* _What is being asked_: From the first record below to the last, retype each one exactly.
•••
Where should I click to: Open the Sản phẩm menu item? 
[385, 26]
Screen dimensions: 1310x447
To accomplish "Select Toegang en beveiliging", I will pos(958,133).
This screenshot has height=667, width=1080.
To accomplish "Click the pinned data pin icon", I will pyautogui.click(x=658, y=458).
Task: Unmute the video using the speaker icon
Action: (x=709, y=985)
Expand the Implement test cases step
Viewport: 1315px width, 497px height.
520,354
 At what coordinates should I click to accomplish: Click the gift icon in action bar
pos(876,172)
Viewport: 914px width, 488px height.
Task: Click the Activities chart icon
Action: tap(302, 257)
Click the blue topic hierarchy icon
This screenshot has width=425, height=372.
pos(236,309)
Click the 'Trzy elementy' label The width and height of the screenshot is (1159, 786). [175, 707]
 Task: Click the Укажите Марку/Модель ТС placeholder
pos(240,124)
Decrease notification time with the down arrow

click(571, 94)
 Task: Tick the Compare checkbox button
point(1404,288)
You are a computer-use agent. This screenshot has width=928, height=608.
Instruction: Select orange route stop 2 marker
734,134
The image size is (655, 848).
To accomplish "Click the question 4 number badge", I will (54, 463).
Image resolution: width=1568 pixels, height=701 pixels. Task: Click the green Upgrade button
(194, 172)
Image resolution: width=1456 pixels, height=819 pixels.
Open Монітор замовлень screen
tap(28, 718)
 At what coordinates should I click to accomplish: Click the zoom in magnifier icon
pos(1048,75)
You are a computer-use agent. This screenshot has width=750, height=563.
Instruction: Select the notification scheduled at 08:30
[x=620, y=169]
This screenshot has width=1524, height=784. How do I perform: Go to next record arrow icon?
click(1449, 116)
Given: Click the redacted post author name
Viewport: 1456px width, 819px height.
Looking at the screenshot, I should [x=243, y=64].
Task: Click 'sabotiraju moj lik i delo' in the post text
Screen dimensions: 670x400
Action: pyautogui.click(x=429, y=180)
•••
* _Completed task_:
Where should I click to: Open the Sản phẩm menu item? 
[385, 26]
Screen dimensions: 1310x447
To accomplish "Select Toegang en beveiliging", I will pos(958,133).
This screenshot has height=667, width=1080.
To accomplish "Click the pinned data pin icon", I will pyautogui.click(x=658, y=458).
Task: Unmute the video using the speaker icon
Action: (x=709, y=985)
Expand the Implement test cases step
Viewport: 1315px width, 497px height.
520,354
 At what coordinates should I click to accomplish: Click the gift icon in action bar
pos(876,172)
Viewport: 914px width, 488px height.
Task: Click the Activities chart icon
Action: tap(302, 257)
Click the blue topic hierarchy icon
This screenshot has width=425, height=372.
pos(236,309)
Click the 'Trzy elementy' label The width and height of the screenshot is (1159, 786). [175, 707]
 Task: Click the Укажите Марку/Модель ТС placeholder
pos(240,124)
Decrease notification time with the down arrow

click(571, 94)
 Task: Tick the Compare checkbox button
point(1404,288)
You are a computer-use agent. This screenshot has width=928, height=608.
Instruction: Select orange route stop 2 marker
734,134
The image size is (655, 848).
To accomplish "Click the question 4 number badge", I will (54, 463).
Image resolution: width=1568 pixels, height=701 pixels. Task: Click the green Upgrade button
(194, 172)
Image resolution: width=1456 pixels, height=819 pixels.
Open Монітор замовлень screen
tap(28, 718)
 At what coordinates should I click to accomplish: Click the zoom in magnifier icon
pos(1048,75)
You are a computer-use agent. This screenshot has width=750, height=563.
Instruction: Select the notification scheduled at 08:30
[x=620, y=169]
This screenshot has width=1524, height=784. How do I perform: Go to next record arrow icon?
click(1449, 116)
Given: Click the redacted post author name
Viewport: 1456px width, 819px height.
Looking at the screenshot, I should [x=243, y=64].
Task: Click 'sabotiraju moj lik i delo' in the post text
Screen dimensions: 670x400
Action: pyautogui.click(x=429, y=180)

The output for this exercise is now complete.